KETUA Umum PP PBSI Fadil Imran berterima kasih atas dukungan Kementerian Pemuda dan Olahraga Republik Indonesia (Kemenpora RI) berupa peralatan Gymnasium dan Sport Science untuk Pelatnas PBSI yang terletak di Cipayung, Jakarta Timur. Dukungan ini menjadi bagian dari upaya memperkuat sistem pembinaan prestasi yang terstruktur, terukur, dan berkelanjutan menuju Olimpiade Los Angeles 2028.
Fadil Imran menyampaikan apresiasi setinggi-tingginya kepada Kemenpora atas perhatian, dukungan, dan kepercayaan yang diberikan kepada PBSI. Dukungan ini membuat PBSI semakin bersemangat mengharumkan nama Indonesia di kancah dunia.
“Atas nama Pengurus Pusat PBSI, kami menyampaikan terima kasih dan apresiasi yang setinggi-tingginya kepada Kementerian Pemuda dan Olahraga Republik Indonesia atas dukungan dan kepercayaan yang diberikan," ujar Fadil Imran dalam keteranganya.
"Bantuan ini menjadi wujud nyata komitmen pemerintah dalam mendukung pembinaan prestasi bulutangkis nasional menuju Olimpiade Los Angeles 2028,” sambungnya.
Dalam kegiatan tersebut, PBSI menerima bantuan peralatan Gymnasium dengan nilai kurang lebih Rp7,96 miliar. Hal itu meliputi berbagai perangkat latihan fisik seperti skill run live, dumbbell, barbell, serta peralatan pendukung lainnya. Kehadiran fasilitas ini diharapkan meningkatkan kualitas latihan fisik atlet Pelatnas PBSI secara menyeluruh dan berkesinambungan.

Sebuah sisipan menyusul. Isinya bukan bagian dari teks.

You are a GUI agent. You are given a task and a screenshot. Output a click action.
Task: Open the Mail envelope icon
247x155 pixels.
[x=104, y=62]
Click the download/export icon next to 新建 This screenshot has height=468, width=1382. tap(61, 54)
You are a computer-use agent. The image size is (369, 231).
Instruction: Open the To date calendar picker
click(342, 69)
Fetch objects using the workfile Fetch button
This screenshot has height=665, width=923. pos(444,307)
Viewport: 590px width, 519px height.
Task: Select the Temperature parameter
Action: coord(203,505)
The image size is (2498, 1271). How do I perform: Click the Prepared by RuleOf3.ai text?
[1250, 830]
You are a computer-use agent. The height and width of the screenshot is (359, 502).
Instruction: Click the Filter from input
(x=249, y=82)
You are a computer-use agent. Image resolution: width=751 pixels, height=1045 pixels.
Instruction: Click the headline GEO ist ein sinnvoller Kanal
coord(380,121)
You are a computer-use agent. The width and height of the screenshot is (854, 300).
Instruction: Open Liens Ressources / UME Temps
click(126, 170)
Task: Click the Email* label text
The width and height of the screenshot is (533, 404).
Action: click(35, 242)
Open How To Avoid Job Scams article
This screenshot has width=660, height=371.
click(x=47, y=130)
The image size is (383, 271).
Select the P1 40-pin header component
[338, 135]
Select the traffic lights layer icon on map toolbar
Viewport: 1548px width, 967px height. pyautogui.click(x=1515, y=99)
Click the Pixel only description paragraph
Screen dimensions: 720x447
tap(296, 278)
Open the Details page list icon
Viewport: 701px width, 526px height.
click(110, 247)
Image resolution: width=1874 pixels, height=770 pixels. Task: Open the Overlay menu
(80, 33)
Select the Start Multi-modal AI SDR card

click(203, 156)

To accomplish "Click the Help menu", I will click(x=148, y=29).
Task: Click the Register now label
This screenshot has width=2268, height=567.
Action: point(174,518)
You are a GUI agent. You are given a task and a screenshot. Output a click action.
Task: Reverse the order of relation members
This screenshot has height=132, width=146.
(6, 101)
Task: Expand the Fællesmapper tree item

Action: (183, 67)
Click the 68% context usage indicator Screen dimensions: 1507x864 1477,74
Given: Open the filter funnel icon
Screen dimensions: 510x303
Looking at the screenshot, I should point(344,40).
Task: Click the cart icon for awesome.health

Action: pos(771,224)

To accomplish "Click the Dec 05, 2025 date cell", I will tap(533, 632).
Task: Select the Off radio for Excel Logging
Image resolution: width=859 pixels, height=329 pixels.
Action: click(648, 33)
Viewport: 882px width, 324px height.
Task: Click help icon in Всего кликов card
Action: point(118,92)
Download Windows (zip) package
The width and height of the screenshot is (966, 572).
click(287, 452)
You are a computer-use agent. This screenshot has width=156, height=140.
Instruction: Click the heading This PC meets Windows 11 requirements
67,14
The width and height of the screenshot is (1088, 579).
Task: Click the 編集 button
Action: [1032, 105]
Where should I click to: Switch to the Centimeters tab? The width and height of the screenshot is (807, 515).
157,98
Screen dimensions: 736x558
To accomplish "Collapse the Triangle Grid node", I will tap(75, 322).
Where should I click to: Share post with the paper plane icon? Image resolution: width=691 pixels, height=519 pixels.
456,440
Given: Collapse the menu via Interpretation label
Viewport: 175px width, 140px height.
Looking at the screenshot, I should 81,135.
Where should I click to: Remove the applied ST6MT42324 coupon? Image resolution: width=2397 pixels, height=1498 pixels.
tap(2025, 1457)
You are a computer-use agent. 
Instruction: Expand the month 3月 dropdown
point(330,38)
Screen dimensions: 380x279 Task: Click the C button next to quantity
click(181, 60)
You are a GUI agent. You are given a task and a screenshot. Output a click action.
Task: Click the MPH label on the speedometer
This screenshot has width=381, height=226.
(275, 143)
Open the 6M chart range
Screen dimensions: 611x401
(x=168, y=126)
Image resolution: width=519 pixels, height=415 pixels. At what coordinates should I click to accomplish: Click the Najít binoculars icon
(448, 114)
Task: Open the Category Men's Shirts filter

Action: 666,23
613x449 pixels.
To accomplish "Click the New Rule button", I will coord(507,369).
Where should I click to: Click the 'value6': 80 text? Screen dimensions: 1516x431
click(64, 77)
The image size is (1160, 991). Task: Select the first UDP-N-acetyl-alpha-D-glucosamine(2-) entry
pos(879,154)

Selain itu, pada aspek Sport Science, Kemenpora RI juga memberikan bantuan senilai kurang lebih Rp2,48 miliar untuk pengadaan perangkat Catapult dan Cardiopulmonary Exercise Test. Perangkat tersebut memungkinkan pemantauan dan evaluasi performa atlet secara ilmiah, berbasis data, dan terukur, sehingga program latihan dapat disusun secara lebih presisi dan efektif. Jika dikalkulasi, PBSI menerima total bantuan mencapai Rp10,44 miliar.
“Bantuan ini bukan sekadar pengadaan alat, melainkan bagian dari transformasi sistem pembinaan prestasi. PBSI terus bergerak dari pendekatan konvensional menuju pendekatan yang semakin ilmiah, terukur, dan berorientasi pada long-term athlete development,” ucap Fadil.